Subsidiaries are consolidated from the date on which control is transferred to the Group and are no longer consolidated from the date that control ceases.
The purchase method of accounting is used to account for the acquisition of subsidiaries. The cost of an acquisition is measured at the
fair value of the assets given, equity instruments issued and liabilities incurred or assumed, plus any costs directly related to the acquisition. The excess of the cost of an acquisition over the Group’s share of the fair value of the identifiable net assets acquired is recorded as
goodwill. If the acquisition cost is below the fair value of the identifiable net assets (negative goodwill), a gain may be reported in other revenues.
All material intercompany transactions, balances and unrealized gains on transactions between Group companies are eliminated on consolidation and consistent accounting policies are used throughout the Group for the purposes of consolidation. Issuances of a subsidiary’s stock to third parties are treated as capital issuances.
Assets held in an agency or fiduciary capacity are not assets of the Group and are not included in the Group’s consolidated balance sheet.
Minority interests are shown in the consolidated balance sheet as a separate component of equity which is distinct from Deutsche Bank’s shareholders’ equity. The net income attributable to minority interests is separately disclosed on the face of the consolidated income statement.

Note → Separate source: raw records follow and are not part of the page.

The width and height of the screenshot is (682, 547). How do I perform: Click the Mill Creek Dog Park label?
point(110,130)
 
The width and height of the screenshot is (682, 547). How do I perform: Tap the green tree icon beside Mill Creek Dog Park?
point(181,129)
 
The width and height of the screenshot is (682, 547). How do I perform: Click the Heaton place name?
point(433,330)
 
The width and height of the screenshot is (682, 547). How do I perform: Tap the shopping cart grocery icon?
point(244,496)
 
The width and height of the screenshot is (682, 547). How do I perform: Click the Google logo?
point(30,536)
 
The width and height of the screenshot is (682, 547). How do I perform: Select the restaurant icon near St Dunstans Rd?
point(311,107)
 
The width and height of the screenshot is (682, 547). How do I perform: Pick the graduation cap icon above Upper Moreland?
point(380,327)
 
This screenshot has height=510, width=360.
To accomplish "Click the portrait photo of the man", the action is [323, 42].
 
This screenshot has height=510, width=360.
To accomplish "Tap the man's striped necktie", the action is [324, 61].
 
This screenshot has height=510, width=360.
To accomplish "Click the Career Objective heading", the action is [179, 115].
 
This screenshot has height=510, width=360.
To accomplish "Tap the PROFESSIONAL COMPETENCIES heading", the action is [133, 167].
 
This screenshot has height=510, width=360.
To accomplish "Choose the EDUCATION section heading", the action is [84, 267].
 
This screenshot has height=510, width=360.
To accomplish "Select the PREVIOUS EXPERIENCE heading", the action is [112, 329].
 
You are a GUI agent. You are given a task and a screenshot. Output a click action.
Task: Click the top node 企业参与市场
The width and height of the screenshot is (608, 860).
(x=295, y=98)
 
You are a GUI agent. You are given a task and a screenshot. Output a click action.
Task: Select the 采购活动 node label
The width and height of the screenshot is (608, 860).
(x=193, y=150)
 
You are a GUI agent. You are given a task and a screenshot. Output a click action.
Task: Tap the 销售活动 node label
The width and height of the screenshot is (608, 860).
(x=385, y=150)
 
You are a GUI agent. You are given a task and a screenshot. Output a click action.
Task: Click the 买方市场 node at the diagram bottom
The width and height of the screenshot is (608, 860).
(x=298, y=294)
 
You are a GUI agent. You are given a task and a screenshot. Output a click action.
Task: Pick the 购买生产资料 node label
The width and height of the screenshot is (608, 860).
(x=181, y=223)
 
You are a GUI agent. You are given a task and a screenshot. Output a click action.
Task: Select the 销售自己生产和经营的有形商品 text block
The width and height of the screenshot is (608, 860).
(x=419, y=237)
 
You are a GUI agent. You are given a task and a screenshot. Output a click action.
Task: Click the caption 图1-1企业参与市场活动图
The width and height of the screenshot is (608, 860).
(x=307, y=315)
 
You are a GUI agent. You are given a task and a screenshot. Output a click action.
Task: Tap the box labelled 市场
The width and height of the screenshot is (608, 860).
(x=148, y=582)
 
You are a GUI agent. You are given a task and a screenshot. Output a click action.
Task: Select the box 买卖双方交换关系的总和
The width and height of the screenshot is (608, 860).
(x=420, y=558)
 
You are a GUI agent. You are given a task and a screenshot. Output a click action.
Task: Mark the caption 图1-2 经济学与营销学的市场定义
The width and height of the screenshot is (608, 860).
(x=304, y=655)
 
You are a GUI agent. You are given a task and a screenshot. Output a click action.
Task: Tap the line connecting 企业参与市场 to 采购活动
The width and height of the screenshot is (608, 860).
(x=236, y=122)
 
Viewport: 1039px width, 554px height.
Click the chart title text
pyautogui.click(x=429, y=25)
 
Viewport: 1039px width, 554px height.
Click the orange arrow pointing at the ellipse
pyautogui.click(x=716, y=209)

Associates and joint ventures
An associate is an entity in which the Group has significant influence, but not a controlling interest over the operating and financial management policy decisions. Significant influence is generally presumed when the Group holds between 20 % and 50 % of the voting rights. The existence and effect of potential voting rights that are currently exercisable or convertible are considered in assessing whether the Group has significant influence. Other factors that are considered in determining whether the Group has significant influence include representation on the board of directors (supervisory board in the case of German stock corporations) and material intercompany transactions. The existence of these factors could require the application of the
equity method of accounting for a particular investment even though the investment is less than 20 % of the voting stock.
A joint venture exists where the Group has a contractual arrangement with one or more parties to undertake activities typically, though not necessarily, through entities which are subject to joint control.
Investments in associates and joint ventures are accounted for under the equity method of accounting.
Under the equity method of accounting, the Group’s investments in associates and joint ventures are initially recorded at cost and increased (or decreased) each year by the Group’s share of the post acquisition net income (or loss), or other movements reflected directly in the equity of the associated or jointly controlled entity. Goodwill arising on the acquisition of an associate or joint venture is included in the cost of the investment (net of any accumulated impairment loss).
Equity method losses in excess of the Group’s carrying value of the investment in the entity are charged against other assets held by the Group related to the investee. If those assets are written down to zero, a determination is made whether to report additional losses based on the Group’s obligation to fund such losses.